WHAT IS REQUIRED
Begin at the line where "Given: Click the" appears and reproduce exactly every line through the end of the data below, both included, skipping pictures.

DATASET

╭──

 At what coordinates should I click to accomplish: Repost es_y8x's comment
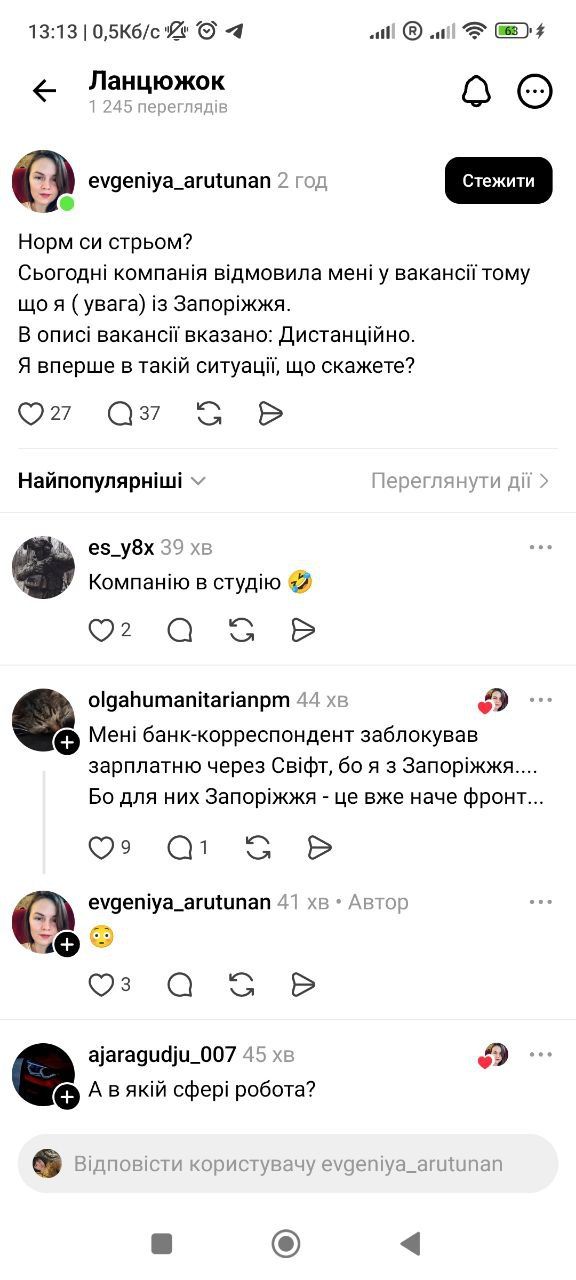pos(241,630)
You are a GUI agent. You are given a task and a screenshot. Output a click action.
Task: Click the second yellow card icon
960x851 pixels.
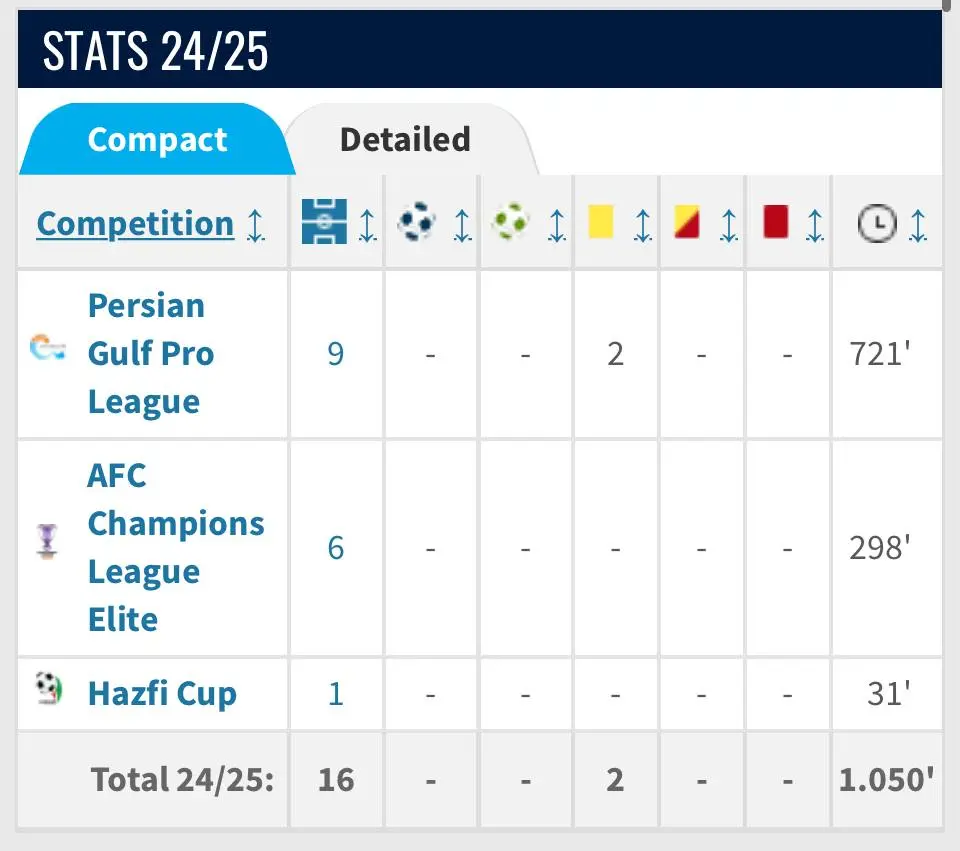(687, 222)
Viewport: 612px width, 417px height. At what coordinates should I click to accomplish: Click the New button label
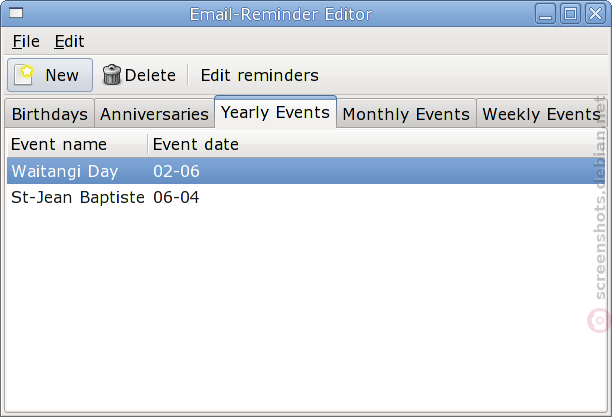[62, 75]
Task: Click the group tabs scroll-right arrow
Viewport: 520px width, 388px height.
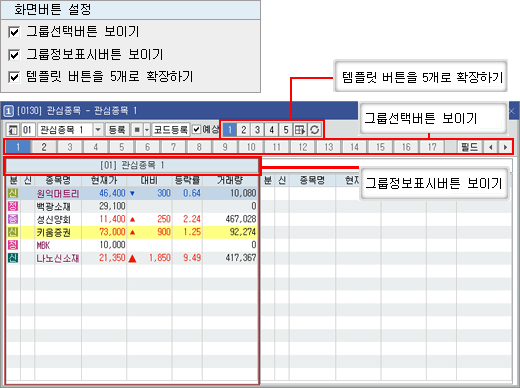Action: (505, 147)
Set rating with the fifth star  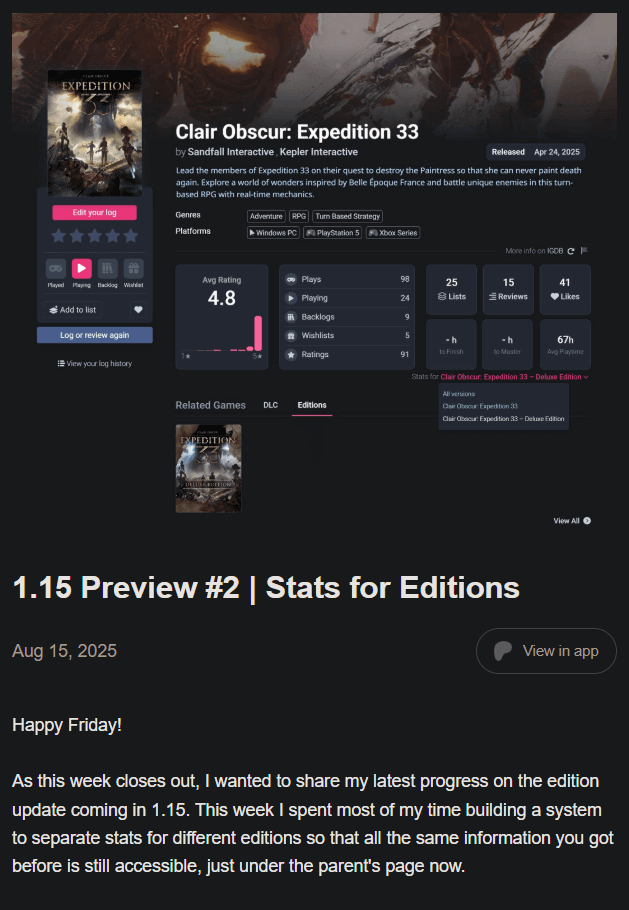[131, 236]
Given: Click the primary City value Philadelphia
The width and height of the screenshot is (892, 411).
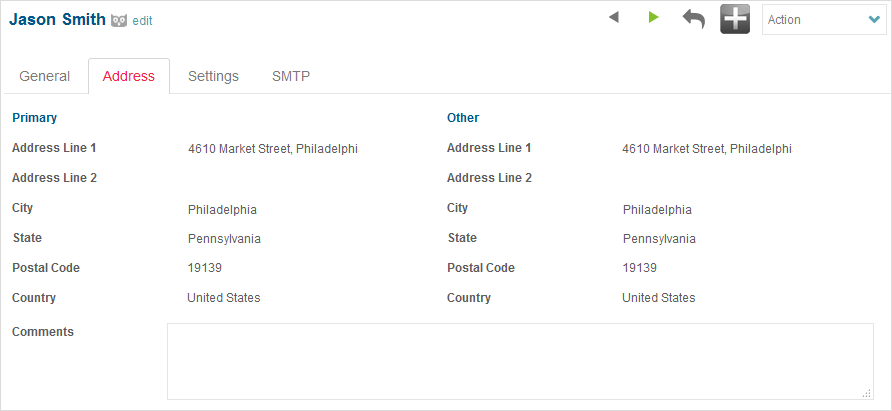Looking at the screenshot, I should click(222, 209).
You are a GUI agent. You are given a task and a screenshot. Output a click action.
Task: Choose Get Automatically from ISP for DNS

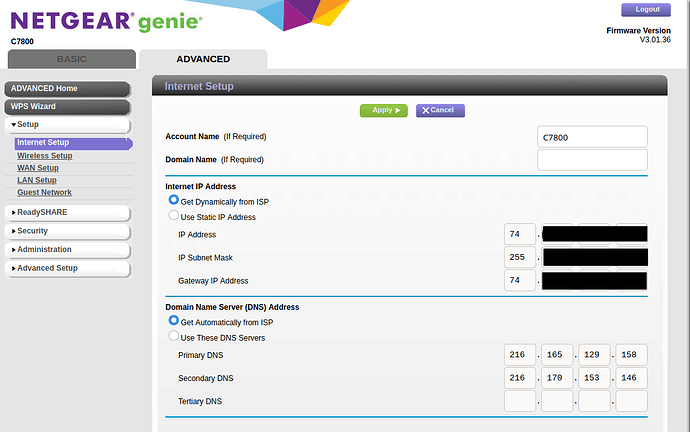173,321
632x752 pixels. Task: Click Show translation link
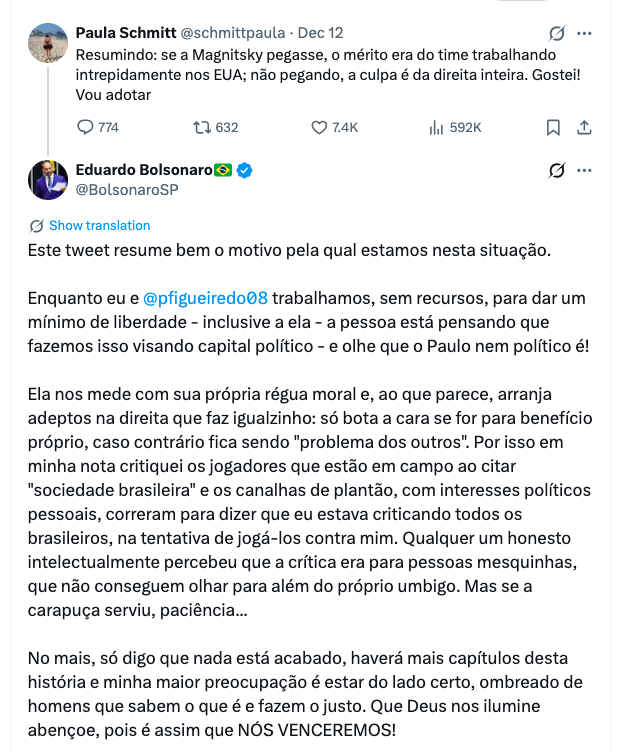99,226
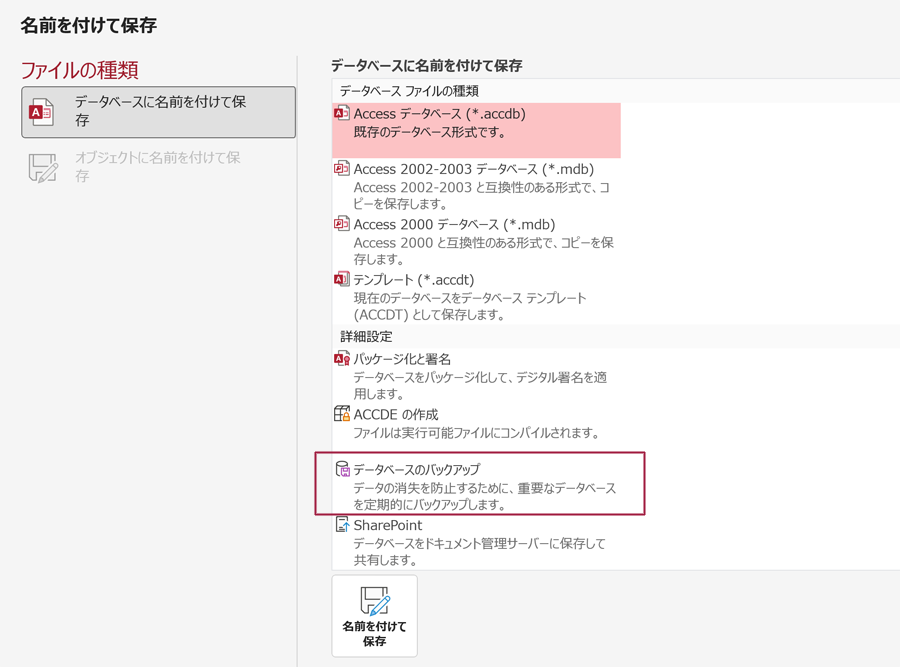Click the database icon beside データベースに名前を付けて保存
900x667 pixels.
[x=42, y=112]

╰──

EXERCISE RESULT
Given: Click the primary City value Philadelphia
The width and height of the screenshot is (892, 411).
Looking at the screenshot, I should click(222, 209).
You are a GUI agent. You are given a task and a screenshot. Output a click action.
Task: Choose Get Automatically from ISP for DNS

173,321
632x752 pixels. Task: Click Show translation link
99,226
Click the database icon beside データベースに名前を付けて保存
900x667 pixels.
[x=42, y=112]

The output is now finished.